Top of Dataset content

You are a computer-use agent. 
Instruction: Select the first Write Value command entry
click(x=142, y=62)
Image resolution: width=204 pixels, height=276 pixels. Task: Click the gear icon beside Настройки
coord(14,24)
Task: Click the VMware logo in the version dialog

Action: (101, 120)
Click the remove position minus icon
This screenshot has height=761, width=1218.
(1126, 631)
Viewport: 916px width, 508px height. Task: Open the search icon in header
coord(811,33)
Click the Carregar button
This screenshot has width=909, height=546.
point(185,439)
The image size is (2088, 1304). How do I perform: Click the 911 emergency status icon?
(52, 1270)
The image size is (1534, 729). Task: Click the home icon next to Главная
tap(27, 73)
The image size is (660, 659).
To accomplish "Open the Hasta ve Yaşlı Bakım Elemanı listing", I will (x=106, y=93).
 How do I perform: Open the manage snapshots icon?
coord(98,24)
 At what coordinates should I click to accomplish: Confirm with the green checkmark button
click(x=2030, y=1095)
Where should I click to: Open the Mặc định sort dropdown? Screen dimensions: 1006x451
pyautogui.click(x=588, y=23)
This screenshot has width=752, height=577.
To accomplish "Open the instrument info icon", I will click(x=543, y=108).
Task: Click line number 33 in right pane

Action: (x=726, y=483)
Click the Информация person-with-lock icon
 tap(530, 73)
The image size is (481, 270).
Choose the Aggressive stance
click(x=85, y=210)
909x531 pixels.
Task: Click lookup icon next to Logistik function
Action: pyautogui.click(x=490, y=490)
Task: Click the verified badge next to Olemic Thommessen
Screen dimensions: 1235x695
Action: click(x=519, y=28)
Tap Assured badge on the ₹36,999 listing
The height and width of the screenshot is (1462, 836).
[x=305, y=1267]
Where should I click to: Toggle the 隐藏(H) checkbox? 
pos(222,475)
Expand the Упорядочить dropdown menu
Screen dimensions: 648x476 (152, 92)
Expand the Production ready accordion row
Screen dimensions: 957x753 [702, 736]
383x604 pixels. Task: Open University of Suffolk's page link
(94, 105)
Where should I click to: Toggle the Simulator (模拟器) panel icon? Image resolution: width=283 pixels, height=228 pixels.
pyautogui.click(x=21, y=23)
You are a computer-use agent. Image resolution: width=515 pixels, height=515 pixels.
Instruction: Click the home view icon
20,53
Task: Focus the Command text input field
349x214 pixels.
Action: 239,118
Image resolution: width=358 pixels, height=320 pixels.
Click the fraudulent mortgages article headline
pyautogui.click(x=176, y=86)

Bottom of Dataset content

**Task objective**
Answer with the count alone: how many lines in the data above have "computer" in them?

**Reply**
2